Christmas Charity – the Open Source way

Every year for the last few years I have given to charity at Christmas. Last year it was Oxfam but this year I wanted to do something a bit different. In the early days of Aggreg8 development, I got a $10 donation and it freaked me out, I coded for days with a crazy energy and a boosted ego, knowing that someone thought that what I was doing was worth some of their hard earned cash. So this year, I have decided to give $5 to 10 different Open Source projects. The projects I have chosen are ones that I use on a day to day basis and really admire.

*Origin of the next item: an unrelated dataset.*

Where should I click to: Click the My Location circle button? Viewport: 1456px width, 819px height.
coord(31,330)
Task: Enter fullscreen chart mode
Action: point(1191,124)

If we could all do something like this then Open source would continue to thrive and we will all reap the benefits for years and years to come. Joel noted that most people don’t want credit for donating but I do as donating is clearly not a selfless act ;).


  1. Frank
    Posted December 15, 2006 at 3:08 pm | Permalink

    The poor cash starved computer programmers? I think charities could probably do with the cash a bit more?

  2. Posted December 15, 2006 at 7:11 pm | Permalink

    I thought that too but when you read about how much money actually goes to the chosen charity, you have to question it. My dad has always gone with and if I had to chose a charity again, I would chose them.

  3. Posted December 15, 2006 at 8:34 pm | Permalink

    I have to agree with Phil. Charitable donations don’t have to be made to charities. A charity is nothing more than a bunch of people with a shared objective who’ve got organised and have a public profile. Whether you think that objective is worth donating to over some other group with some other objective is entirely personal opinion.

    The advantage charities have is their public face – people know about them, and so _many_ people donate. Open Source isn’t like that. The developer doesn’t have a pubic face – and I think it’s just as important to encourage and support those people who donate their free time to help make *my* life better, than to help people less fortunate than myself. It’s achieving the same thing (making life better for people), but from a different perspective.

    I think I’ll be following your example Phil. Firebug certainly is worth supporting.

  4. Posted December 15, 2006 at 8:56 pm | Permalink

    Very well put Matt.

  5. Frank
    Posted December 17, 2006 at 8:38 pm | Permalink

    Lads c’mon?

    Surely you must agree that well paid programmers don’t need the money as much as starving children for example.
    50 quid can probably feed a family for a month.
    5 quid each will barely buy the programmers a pint.

  6. Posted December 17, 2006 at 11:31 pm | Permalink

    Frank, I don’t doubt you are correct (although I question why you pre-suppose that any of these programmers are ‘well paid’ – based on what evidence? What if they’re students? Or unemployed? How do you know if they are getting paid at all?).

    Regardless, the point is not about the virtue of giving to any particular group – it’s about giving charitably at all.

    It’s not about who needs what the most, but whether a person is willing to give some of their own resources to help someone (anyone) else. While a person may believe one group is more deserving of support than another, that opinion is quite irrelevant to anyone but the donor – it is they who are donating, from their own pocket, and they can give to whoever they like – and that, surely, is better than not giving at all?

    If you feel you would rather donate to someone or something else, please do – I’m quite sure a donation of any sort will be warmly welcomed by anyone. But please don’t judge someone’s generosity to be mis-placed because you don’t agree with who gets their donation.

  7. Posted December 18, 2006 at 10:16 pm | Permalink

    I can heartily recommend the following charity:

    Karova Shareholders Retirement Fund

  8. Barry Wharton
    Posted December 19, 2006 at 1:20 pm | Permalink

    The problem really is finding a worthwhile charity.

  9. Frank
    Posted December 19, 2006 at 2:56 pm | Permalink

    I base my “well paid” assumption on the fact that all of the (maybe 6) computer programmers that I know personally are paid above the average of everyone else that I know.

    Please don’t get me wrong. I wasn’t having a go at Phil. He’s a close personal friend and I was taking the piss out of him (as we do!). Of course it is his money and he can do with it what he likes. And yes, giving to anyone is better than giving to noone.

    However when he got his $10 donation he “coded for days with a crazy energy and a boosted ego”. On the other hand $10 to let’s say MSF as he suggested could literally be the difference between life and death for someone.

    I can’t preach. Although I recently raised some money for Irish Cancer Research, I won’t be donating any of my own hard earned cash this Christmas.

    Maybe you just have to be a programmer to see the real good in donating to programmers.